Pour ce que j’ai lu en diagonale dans cet article et dans d’autres, je pense qu’on trouverait pratiquement à chaque alinéa les mêmes erreurs ou d’autres du même genre, procédant de son approche libérale et de son ignorance du marxisme. Il pourrait être intéressant de les relever, mais il n’y a que vingt-quatre heures dans une journée et j’ai bien d’autres centres d’intérêt. Je vais donc arrêter ici, d’autant qu’en outre, je veux quand même prendre le temps d’écrire quelque chose aussi sur un très bizarre article de Chibber fin 2024.

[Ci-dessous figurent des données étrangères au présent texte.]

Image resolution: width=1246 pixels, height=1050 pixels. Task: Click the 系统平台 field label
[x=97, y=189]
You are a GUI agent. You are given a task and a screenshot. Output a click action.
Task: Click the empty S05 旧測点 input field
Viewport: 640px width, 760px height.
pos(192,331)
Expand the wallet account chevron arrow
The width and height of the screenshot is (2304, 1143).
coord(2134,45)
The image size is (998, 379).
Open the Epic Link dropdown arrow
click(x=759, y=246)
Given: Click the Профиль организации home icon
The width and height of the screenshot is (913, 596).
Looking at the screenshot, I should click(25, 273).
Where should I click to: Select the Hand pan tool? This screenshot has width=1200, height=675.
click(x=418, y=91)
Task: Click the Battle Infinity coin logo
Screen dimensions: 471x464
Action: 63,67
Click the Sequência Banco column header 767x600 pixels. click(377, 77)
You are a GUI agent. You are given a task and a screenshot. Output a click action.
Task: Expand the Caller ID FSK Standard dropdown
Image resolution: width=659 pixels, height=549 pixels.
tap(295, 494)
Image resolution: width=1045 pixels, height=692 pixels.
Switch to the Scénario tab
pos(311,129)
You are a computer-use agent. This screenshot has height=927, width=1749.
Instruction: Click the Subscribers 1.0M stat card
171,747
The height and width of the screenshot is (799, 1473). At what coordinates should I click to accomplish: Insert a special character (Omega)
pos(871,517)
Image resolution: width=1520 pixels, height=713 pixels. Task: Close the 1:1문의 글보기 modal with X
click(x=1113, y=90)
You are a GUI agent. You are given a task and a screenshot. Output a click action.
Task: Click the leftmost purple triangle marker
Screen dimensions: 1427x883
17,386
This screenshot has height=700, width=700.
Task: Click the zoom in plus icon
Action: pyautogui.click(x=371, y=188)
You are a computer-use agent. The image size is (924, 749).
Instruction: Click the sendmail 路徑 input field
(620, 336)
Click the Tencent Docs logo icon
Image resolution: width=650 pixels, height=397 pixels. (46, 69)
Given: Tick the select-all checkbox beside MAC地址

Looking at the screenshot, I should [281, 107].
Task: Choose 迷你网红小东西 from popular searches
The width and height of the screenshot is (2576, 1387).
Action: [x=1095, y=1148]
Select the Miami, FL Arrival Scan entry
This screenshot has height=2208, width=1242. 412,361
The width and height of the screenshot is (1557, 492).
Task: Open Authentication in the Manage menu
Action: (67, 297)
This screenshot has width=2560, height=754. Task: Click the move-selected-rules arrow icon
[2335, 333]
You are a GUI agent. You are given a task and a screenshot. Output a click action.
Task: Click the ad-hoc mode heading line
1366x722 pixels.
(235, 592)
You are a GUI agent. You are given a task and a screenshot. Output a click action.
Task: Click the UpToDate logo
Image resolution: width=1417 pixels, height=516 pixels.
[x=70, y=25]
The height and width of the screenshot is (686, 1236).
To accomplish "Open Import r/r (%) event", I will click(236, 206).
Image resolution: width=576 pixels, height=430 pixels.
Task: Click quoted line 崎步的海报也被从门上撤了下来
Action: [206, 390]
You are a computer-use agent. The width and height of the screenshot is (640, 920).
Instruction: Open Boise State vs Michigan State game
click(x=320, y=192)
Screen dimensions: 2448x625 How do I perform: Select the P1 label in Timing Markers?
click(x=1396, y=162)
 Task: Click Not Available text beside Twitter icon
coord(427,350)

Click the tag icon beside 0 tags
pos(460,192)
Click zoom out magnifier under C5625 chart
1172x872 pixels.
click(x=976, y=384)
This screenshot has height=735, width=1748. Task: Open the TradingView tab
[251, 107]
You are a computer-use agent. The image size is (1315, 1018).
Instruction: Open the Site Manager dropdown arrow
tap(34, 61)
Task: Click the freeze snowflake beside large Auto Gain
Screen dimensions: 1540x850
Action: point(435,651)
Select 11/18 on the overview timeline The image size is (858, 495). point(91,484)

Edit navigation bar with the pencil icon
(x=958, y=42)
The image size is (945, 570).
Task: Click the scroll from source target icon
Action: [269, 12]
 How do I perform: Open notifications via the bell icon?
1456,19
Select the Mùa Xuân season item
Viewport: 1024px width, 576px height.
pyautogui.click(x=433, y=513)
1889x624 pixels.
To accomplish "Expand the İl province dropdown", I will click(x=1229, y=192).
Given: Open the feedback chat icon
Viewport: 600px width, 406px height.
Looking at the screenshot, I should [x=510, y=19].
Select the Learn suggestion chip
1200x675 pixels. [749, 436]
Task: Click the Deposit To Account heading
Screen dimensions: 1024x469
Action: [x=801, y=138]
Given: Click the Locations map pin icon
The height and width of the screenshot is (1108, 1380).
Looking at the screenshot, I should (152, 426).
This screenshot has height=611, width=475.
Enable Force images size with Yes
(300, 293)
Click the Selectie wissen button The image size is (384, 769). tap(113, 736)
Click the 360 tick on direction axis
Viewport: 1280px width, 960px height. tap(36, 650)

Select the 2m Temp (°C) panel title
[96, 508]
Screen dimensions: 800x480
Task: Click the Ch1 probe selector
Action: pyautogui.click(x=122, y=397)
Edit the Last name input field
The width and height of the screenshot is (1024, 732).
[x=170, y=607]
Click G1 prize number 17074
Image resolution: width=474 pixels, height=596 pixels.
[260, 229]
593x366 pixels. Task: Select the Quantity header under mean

On est en droit de me trouver injuste de critiquer Chibber sur le début de son article et sur un survol du reste. (J’ai beaucoup lu de lui ces derniers jours, mais trop rapidement.) Je laisse au lecteur la possibilité d’analyser plus avant et… de se convaincre ainsi que, dans les grandes lignes au moins, j’ai raison.

Notes
1.
J’ai relu plusieurs choses de Chibber avant d’entreprendre la recension de cet article-ci. Je pense ne pas exagérer en écrivant que jamais Chibber ne s’occupe du monde (du monde « without us », disait Hobbes, « out there » dit-on maintenant), jamais de la société dans laquelle nous vivons et lui aussi, mais seulement des idées, des concepts que lui-même et ses collègues sociologues académiques utilisent pour analyser la société. Le « retour au capitalisme », ci-dessus, ne vise pas une restauration du capitalisme dans d’anciens régimes socialistes mais le retour à la considération par les sociologues du concept de capitalisme.
2.
C’est à Geoffrey de Ste Croix que je dois cette conception factuelle des classes et de la lutte de classes. Lorsqu’à Athènes de gros propriétaires exploitent le travail d’esclaves, cela constitue en classes ces propriétaires d’une part et leurs esclaves d’autre part, et le fait même de cette exploitation, acte agressif de la première classe contre l’autre, est bien de la lutte de classes, qui ne demande en aucune manière de conscience de classe ni des uns ni des autres, ni de lutte de classes en retour de la part des esclaves. (Ceci s'oppose au point de vue d’autres auteurs, que les esclaves, par manque de conscience de classe, ne constitueraient pas une classe.)
3.
Écrivant ceci, je pense — plus près de nous que l’histoire de l’apparition des classes — aux deux classes fondamentales sous le capitalisme : capitalistes et prolétaires. Me vient alors à l’esprit l’objection : n’y a-t-il pas une classe des indépendants (paysans, artisans, professions libérales…) ? Mais je pense que la classe des travailleurs indépendants n’existe en tant que classe qu’en tant qu’elle se distingue des deux classes fondamentales. Supposons une hypothétique société marchande constituée seulement de travailleurs indépendants. Je pense que personne ne prendrait la peine de dire que ces indépendants forment une classe. Je maintiens donc que deux classes n’existent que l’une par rapport à l’autre, puis éventuellement d’autres classes par rapport à celles-là.